Upgrading Tommy Armour 845 irons (steel stiff). Considering Callaway X2s. My 7-iron swing speed is 85mph. I’m 48, fit, and a good ball-striker. Stiff or regular flex?

      — Chris, Estero

Tommy Armour 845s? What a great set… 20 years ago! All kidding aside, they were one of the best irons. With today’s technology, however, it’s time for an upgrade.

The Callaway X2 Hot Pro irons are a great set — especially for the price — plus they come with a great stock shaft in the True Temper Project X95. Slightly lighter weight than the Original Project X. If you compare the standard loft and shaft length from your 845s to the new X2 irons, you will probably gain one club in distance right there. Plus more forgiveness with the X2’s without losing that classic iron look.

I would stay with the stiff shaft — your swing speed numbers can handle it no problem. You might gain a little distance with a regular shaft, but you would lose consistency. Plus, you are already accustomed to the stiff flex.

I would treat yourself to an upgrade. I see no downside — only more distance with the same effort. And I promise they will be easier to hit in the long irons.

What does “hitting down on the ball” mean? Does one think of bringing the butt of the club down towards the ball and to the left of the body (i.e., “low and left”)?

      — Donna

I like your mantra for hitting down on the ball: “low and left.” I usually tell my students “down and left.” Either one works great. However, remember at the end of the day you want educated hands and wrists, that naturally do all of this, with no conscious though. However, this is exactly how you train them.

Where should one feel lag in the right hand? If I do punch shots, I feel it in the heel of the hand — not the trigger finger.

      — Donna

Excellent! Very perceptive. I can tell you are a student of the game.

The heel of the right hand should definitely lead the trigger finger/index finger into the impact area. Be sure to remain soft in the hands and arms as this is happening — so centrifugal force and angular momentum will naturally unhinge the right wrist and club.

How do you transition from two balls to one ball in the shank drill?

      — Aaron

Great question.  First of all, this can be a difficult transition, because you are going from lots of feedback to no feedback.  So ensure you can hit at least 6 consecutive solid shots with the two-ball drill.  Once you eliminate the second ball: (1) address the remaining ball slightly off the toe, and (2) envision that second ball just outside of the ball you are hitting.  Be very conscious of keeping the hands arms and club close to your body through the hitting area.  And if you shank 2 or more balls in a row at any time, go back to the two-ball drill.

See Two-Ball Drill and Never Shank Again lesson.

I want to buy a new driver.
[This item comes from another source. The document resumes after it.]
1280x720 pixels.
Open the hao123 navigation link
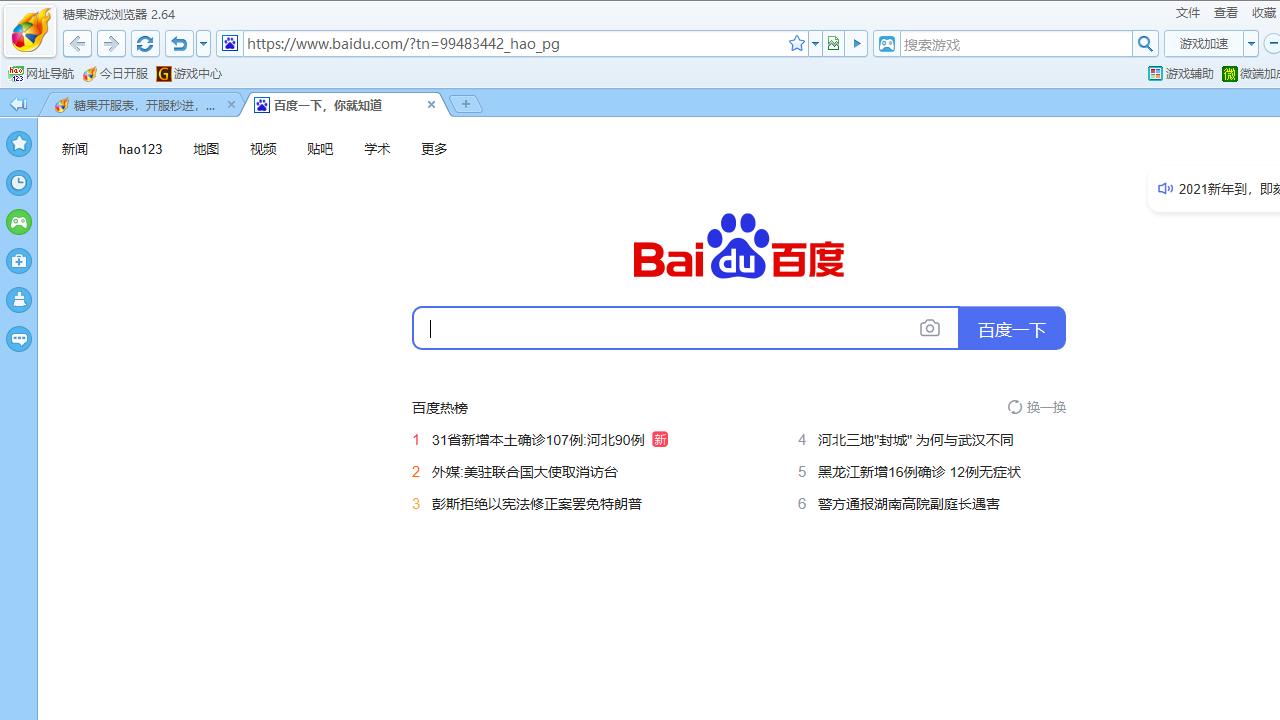point(140,149)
I’m 54 and have an 85 mph swing speed. Any recommendations?

      — Rocky

I’m reluctant to recommend equipment — particularly without evaluating the swing. It’s akin to an optometrist prescribing glasses before conducting an eye exam. But (as my wife will attest) common sense never stopped me before.

I recommend several drivers, including the:

  • Titleist 915D2. Titleist makes fantastic drivers. I particularly like the 915’s configuration mechanism. The 915D2 appears a nice compromise between forgivability and a traditional player club. It looks great, too.
  • TaylorMade R15. There’s a reason why TaylorMade makes the world’s most popular drivers — constant innovation. It’s always worth testing the latest TaylorMade driver, if only to compare the latest trend with the other manufacturers.
  • Srixon Z545. I play the Srixon Z545 driver. It’s excellent. Full disclosure: Srixon’s a sponsor. But the titanium cup face is hot and low spinning — adding penetration, roll, and reducing side spin. And the Quick Tune System is intuitive and easy-to-use.

You might also consider one of last year’s models. Most changes in golf equipment are evolutionary — not revolutionary. Last year’s models usually offer great technology with deep discounts.

We live in a golden age of golf equipment. Today’s technology, materials, and engineering are better than ever. The market’s flush with great drivers. You can’t go wrong with any of the major brands.

But be sure to get fitted for the shaft as well as the head. Shafts are frequently overlooked but easily as important as the club head.